Omental macrophages secrete chemokine ligands that promote ovarian cancer colonization of the omentum via CCR1. Communications biology Krishnan, V., Tallapragada, S., Schaar, B., Kamat, K., Chanana, A. M., Zhang, Y., Patel, S., Parkash, V., Rinker-Schaeffer, C., Folkins, A. K., Rankin, E. B., Dorigo, O. 2020; 3 (1): 524


The omentum is the most common site of ovarian cancer metastasis. Immune cell clusters called milky spots are found throughout the omentum. It is however unknown if these immune cells contribute to ovarian cancer metastasis. Here we report that omental macrophages promote the migration and colonization of ovarian cancer cells to the omentum through the secretion of chemokine ligands that interact with chemokine receptor 1 (CCR1). We found that depletion of macrophages reduces ovarian cancer colonization of the omentum. RNA-sequencing of macrophages isolated from mouse omentum and mesenteric adipose tissue revealed a specific enrichment of chemokine ligandCCL6 in omental macrophages. CCL6 and the human homolog CCL23 were both necessary and sufficient to promote ovarian cancer migration by activating ERK1/2 and PI3K pathways. Importantly, inhibition of CCR1 reduced ovarian cancer colonization. These findings demonstrate a critical mechanism of omental macrophage induced colonization by ovarian cancer cells via CCR1 signaling.

**Information shown**:
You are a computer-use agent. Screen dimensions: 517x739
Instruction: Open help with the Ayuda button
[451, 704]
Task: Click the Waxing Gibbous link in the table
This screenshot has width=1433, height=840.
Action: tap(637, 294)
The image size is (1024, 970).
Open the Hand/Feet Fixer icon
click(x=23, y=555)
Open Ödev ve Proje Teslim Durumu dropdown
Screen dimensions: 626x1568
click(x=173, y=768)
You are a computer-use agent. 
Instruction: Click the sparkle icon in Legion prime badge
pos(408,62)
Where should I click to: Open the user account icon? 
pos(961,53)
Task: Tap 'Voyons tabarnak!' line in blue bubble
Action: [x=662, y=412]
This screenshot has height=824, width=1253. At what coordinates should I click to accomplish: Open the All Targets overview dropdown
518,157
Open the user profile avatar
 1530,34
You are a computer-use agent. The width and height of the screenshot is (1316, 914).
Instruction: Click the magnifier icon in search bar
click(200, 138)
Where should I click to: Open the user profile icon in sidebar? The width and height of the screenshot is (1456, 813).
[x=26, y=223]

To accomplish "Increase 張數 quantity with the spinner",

**Requirement**: Return the full omental macrophage abstract word for word.

**Result of the exercise**:
Omental macrophages secrete chemokine ligands that promote ovarian cancer colonization of the omentum via CCR1. Communications biology Krishnan, V., Tallapragada, S., Schaar, B., Kamat, K., Chanana, A. M., Zhang, Y., Patel, S., Parkash, V., Rinker-Schaeffer, C., Folkins, A. K., Rankin, E. B., Dorigo, O. 2020; 3 (1): 524


The omentum is the most common site of ovarian cancer metastasis. Immune cell clusters called milky spots are found throughout the omentum. It is however unknown if these immune cells contribute to ovarian cancer metastasis. Here we report that omental macrophages promote the migration and colonization of ovarian cancer cells to the omentum through the secretion of chemokine ligands that interact with chemokine receptor 1 (CCR1). We found that depletion of macrophages reduces ovarian cancer colonization of the omentum. RNA-sequencing of macrophages isolated from mouse omentum and mesenteric adipose tissue revealed a specific enrichment of chemokine ligandCCL6 in omental macrophages. CCL6 and the human homolog CCL23 were both necessary and sufficient to promote ovarian cancer migration by activating ERK1/2 and PI3K pathways. Importantly, inhibition of CCR1 reduced ovarian cancer colonization. These findings demonstrate a critical mechanism of omental macrophage induced colonization by ovarian cancer cells via CCR1 signaling.